PC Harris said that on Monday, at 11.20am, he received information that Thomas was taken ill in Park Street and he went to him. He was vomiting, and witness was told that he had taken some poison. He then gave him salt and water and understood that a doctor had been sent for. Later PC Brice arrived and they took him in a cart to the Workhouse. He had taken his discharge from the Workhouse earlier in the day.

Bessie Anscombe, superintendent nurse at the Workhouse, said that Thomas had been an invalid since October, 1916. He had been out just for a day at a time. He received a communication from the Old Age Pensions Committee and he went out to attend the meeting. On Saturday he received another notice that old age pension was stopped from October, 1916. On Monday he took his discharge at nine o’clock in the morning. She told him on the previous day how expensive it was to live and tried to persuade him to stop in the Workhouse. But nothing would turn him. He said he had a room to go to. On Monday, at 12.15, he was brought back to the Infirmary and was vomiting. She didn’t think he was going to live and thought that he had had a stroke. He was quite conscious, but continued vomiting until he died at 12.30. A doctor was sent for as soon as she received him, but he was dead before the doctor arrived.

Dr Saunders, of Salisbury, said he received the message calling him to the Workhouse at 2 o’clock, and immediately after had another one saying that the case had died. He went up to the Workhouse between 5 and 6 and saw the body. After examining the mouth and lips he came to no satisfactory conclusion as to the cause of death. From the particulars given him he should say that death was due to his having been poisoned by oxalic acid. Two-pennyworth – half an ounce – would be quite sufficient to cause death. He had never attended Thomas before and the only way one could find out the cause of death was by a post mortem examination.

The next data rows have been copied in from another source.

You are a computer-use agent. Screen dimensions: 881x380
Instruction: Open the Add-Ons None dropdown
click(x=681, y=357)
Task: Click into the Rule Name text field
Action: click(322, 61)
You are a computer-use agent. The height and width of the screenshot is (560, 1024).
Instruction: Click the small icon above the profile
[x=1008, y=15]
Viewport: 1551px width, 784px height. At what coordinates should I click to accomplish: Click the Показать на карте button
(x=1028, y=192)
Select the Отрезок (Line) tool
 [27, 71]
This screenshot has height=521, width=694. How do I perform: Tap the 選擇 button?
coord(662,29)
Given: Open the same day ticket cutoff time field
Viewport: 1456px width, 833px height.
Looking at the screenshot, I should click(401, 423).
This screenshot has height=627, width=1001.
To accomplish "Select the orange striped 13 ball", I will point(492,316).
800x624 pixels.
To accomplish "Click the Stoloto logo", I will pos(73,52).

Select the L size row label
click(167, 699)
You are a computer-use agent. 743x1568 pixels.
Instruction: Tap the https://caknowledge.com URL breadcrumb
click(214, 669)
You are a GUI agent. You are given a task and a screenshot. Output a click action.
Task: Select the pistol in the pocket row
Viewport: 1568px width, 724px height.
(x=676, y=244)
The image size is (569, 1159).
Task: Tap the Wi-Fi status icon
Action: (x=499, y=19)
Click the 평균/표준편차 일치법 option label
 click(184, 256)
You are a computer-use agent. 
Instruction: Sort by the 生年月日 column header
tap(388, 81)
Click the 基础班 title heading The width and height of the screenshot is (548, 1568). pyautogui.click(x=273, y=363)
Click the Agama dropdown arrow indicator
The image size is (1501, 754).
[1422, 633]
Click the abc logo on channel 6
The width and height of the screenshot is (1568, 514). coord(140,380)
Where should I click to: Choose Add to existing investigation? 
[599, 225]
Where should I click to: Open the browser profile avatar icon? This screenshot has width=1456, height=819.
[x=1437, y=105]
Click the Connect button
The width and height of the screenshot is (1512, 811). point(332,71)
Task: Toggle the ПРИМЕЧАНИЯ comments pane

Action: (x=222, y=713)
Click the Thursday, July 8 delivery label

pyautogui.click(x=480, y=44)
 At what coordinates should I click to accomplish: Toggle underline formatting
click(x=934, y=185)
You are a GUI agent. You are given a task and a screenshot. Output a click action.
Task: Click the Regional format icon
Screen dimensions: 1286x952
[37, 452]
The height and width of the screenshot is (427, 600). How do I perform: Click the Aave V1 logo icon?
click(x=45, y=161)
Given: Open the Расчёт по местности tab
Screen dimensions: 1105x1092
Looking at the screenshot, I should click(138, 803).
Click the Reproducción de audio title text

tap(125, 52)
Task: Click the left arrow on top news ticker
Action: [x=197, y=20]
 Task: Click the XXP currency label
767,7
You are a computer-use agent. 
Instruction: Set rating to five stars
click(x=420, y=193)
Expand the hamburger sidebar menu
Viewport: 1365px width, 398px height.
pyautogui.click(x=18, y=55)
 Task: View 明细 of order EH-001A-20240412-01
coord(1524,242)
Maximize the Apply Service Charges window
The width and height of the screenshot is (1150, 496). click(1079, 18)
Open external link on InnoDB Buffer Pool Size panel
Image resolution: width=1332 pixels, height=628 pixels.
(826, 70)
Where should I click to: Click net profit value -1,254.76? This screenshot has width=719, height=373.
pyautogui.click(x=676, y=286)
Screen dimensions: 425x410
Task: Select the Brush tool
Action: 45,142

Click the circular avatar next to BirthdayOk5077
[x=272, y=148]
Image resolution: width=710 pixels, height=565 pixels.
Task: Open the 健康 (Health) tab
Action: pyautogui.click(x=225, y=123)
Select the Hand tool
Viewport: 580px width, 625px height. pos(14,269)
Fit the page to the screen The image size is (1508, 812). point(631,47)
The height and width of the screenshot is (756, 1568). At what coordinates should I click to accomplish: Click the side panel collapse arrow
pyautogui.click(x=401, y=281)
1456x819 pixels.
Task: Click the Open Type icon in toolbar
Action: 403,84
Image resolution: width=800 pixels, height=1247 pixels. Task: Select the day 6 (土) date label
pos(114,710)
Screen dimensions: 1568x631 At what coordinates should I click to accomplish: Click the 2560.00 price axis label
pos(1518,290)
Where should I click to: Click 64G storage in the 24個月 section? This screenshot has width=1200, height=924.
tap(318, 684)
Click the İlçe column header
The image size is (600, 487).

The Coroner said that he must honestly confess that the evidence was not quite as satisfactory as one would have liked. From what the doctor stated and the evidence the other witnesses had given there was very much doubt as to the cause of death. As the doctor’s evidence stood alone, it was inconclusive, and not absolutely satisfactory, and as there seemed to be some doubt he thought the best way would be to order a post mortem examination.

It was decided to adjourn the inquest until Wednesday so that a post mortem examination of the body might be made.

The adjourned inquest was held at the Council Chamber on Wednesday afternoon.

Dr Saunders said he had made a post mortem examination and found evidence of an irritant poison having been taken. There was not the least doubt that that was the cause of death.

Addressing the jury, the Coroner pointed out that there were two verdicts open to them. They might find a verdict of “Suicide” or felo de se, or a verdict of “Suicide whilst temporarily insane.” He said that some people argued that to take his own life a man must necessarily be temporarily insane, but he did not agree with that. If a man suddenly jumped into the river without any apparent reason such a verdict might be returned. It was, however, a different matter when a man had had trouble and made some preparation to take his life. After briefly referring to the evidence, the Coroner left the jury to consider it.

After a short deliberation the Foreman said they had agreed on a verdict of “Suicide whilst temporarily insane.”